|
|
|
|
|
|
|
|
M2T2 is a unified transformer model that predicts target gripper poses for various action primitives. From a raw 3D point cloud, M2T2 predicts collision-free 6-DoF grasps for each object on the table and orientation-aware placements for the object held by the robot.
M2T2 achieves zero-shot Sim2Real transfer for picking and placing out-of-distribution objects, outperforming a baseline system consisting of state-of-the-art task-specific methods by 19% in success rate.
M2T2 uses cross-attention between learned embeddings and multi-scale point cloud features to produce per-point contact masks, indicating where to make contact for picking and placing actions. Our general pick-and-place network produces G object-specific grasping masks, 1 for each graspable object in the scene, and P orientation-specific placement masks, 1 for each discretized planar rotation. 6-DoF gripper poses are then reconstructed using the contact masks and the point cloud.

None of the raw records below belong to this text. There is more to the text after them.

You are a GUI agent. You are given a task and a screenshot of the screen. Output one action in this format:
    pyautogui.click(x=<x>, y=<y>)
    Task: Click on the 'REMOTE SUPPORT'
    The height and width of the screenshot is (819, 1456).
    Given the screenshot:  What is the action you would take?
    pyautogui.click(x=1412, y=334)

M2T2 can also take other conditional inputs (e.g. language goal) to predict task-specific grasps/placements. Below is the architecture for M2T2 trained on RLBench, which is conditioned on language tokens embedded by a pretrained CLIP model.
M2T2 can perform various complex tasks with a single model by decomposing the task into pick-and-place sequences. Below are some examples from the evaluation on RLBench. M2T2 achieves 89.3%, 88.0%, 86.7% success rate on open drawer, turn tap and meet off grill respectively, whereas PerAct, a state-of-the-art multi-task model, achieves 80%, 80%, 84%.